Courage, above all things. is the first quality of a warrior (Carl von Clausewitz)
Dipati Ukur adalah seorang wedana yang telah memimpin sebuah pasukan besar untuk menyerang Belanda di Batavia (1628) atas perintah Mataram, tetapi tidak berhasil, bahkan justru menimbulkan konflik di dalam.
Ketika Pangeran Dipati Rangga Gede menerima sanksi politis dari Sultan Agung dan ditahan di Mataram, jabatan Bupati Wedana Priangan diserahkan kepada Dipati Ukur, dengan syarat ia harus dapat merebut Batavia dari kekuasaan Kompeni. Tahun 1628 Sultan Agung memerintahkan Dipati Ukur untuk membantu pasukan Mataram menyerang Kompeni di Batavia.
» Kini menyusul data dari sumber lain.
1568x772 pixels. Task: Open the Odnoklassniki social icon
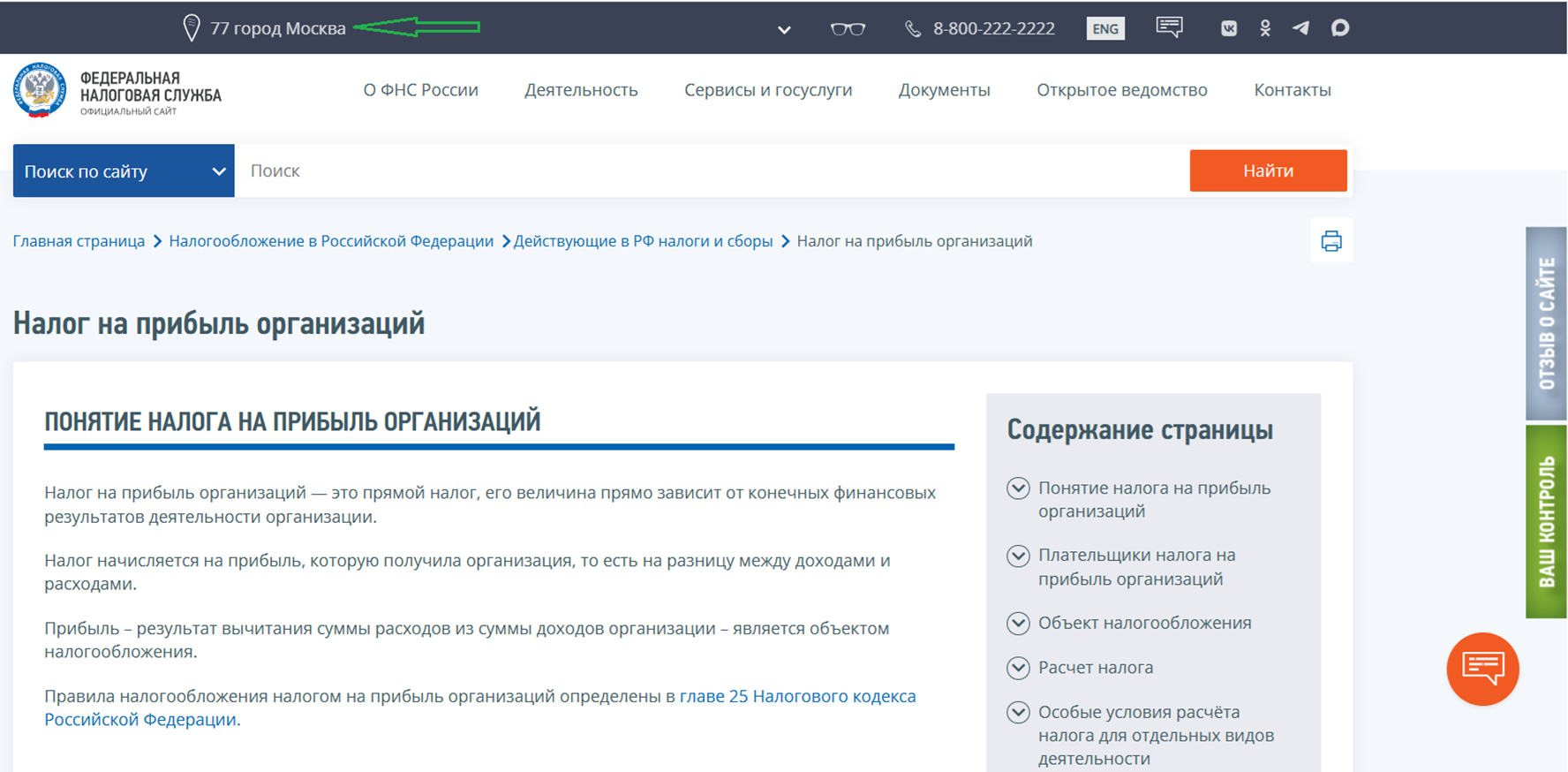pyautogui.click(x=1265, y=28)
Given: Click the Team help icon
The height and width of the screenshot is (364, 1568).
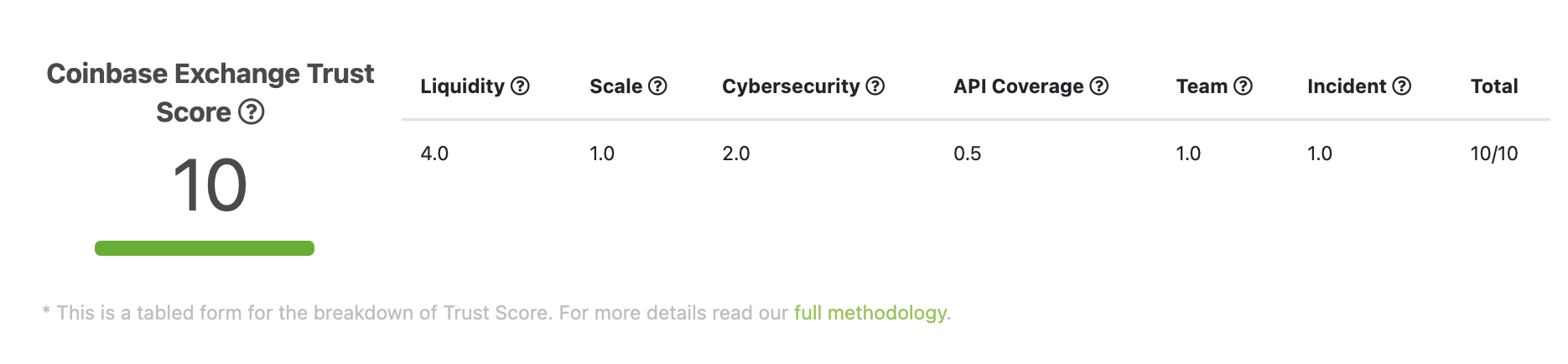Looking at the screenshot, I should (x=1243, y=86).
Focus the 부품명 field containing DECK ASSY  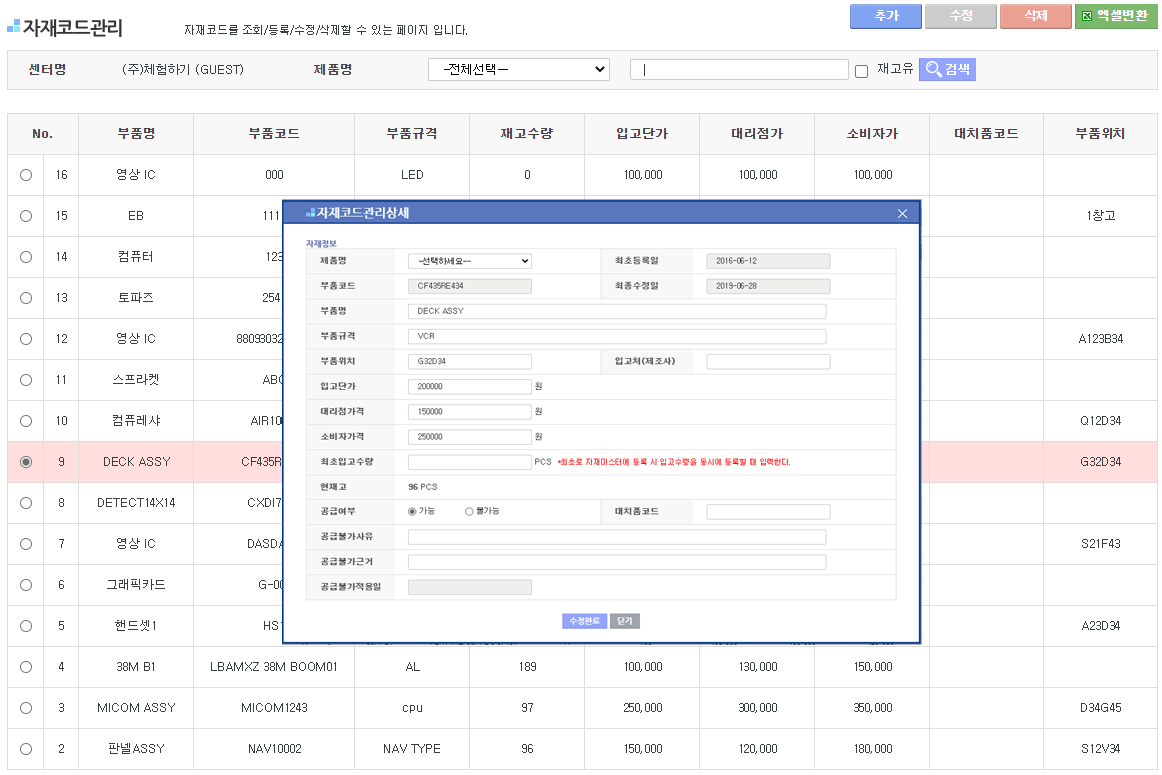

Akan tetapi serangan itu mengalami kegagalan.
Dipati Ukur menyadari bahwa sebagai konsekwensi dari kegagalan itu ia akan mendapat hukuman seperti yang diterima oleh Pangeran Dipati Rangga Gede, atau hukuman yang lebih berat lagi. Oleh karena itu Dipati Ukur beserta para pengikutnya membangkang terhadap Mataram. Setelah penyerangan terhadap Kompeni gagal, mereka tidak datang ke Mataram melaporkan kegagalan tugasnya. Tindakan Dipati Ukur itu dianggap oleh pihak Mataram sebagai pemberontakan terhadap penguasa Kerajaan Mataram.
Terjadinya pembangkangan Dipati Ukur beserta para pengikutnya dimungkinkan, antara lain karena pihak Mataram sulit untuk mengawasi daerah Priangan secara langsung, akibat jauhnya jarak antara Pusat Kerajaan Mataram dengan daerah Priangan. Secara teoritis, bila daerah tersebut sangat jauh dari pusat kekuasaan, maka kekuasaan pusat di daerah itu sangat lemah. Setelah “pemberontakan” Dipati Ukur dianggap berakhir, Sultan Agung menyerahkan kembali jabatan Bupati Wedana Priangan kepada Pangeran Dipati Rangga Gede yang telah bebas dari hukumannya.
Dipati Ukur harus berhadapan langsung dengan Mataram sendiri yang telah terprovokasi Tumenggung Bahureksa atau Narapaksa. Justru perang melawan Mataram inilah yang menjadi pusaran konflik yang telah menyita tenaga dan pikirannya. Bahkan, pimpinan Sunda lain, yakni Wirawangsa, Samahita Astramanggala, Uyang, dan Sarana, yang diajak angkat senjata, menikam dari belakang dan melaporkan niat pemberontakan Dipati Ukur kepada sultan Mataram.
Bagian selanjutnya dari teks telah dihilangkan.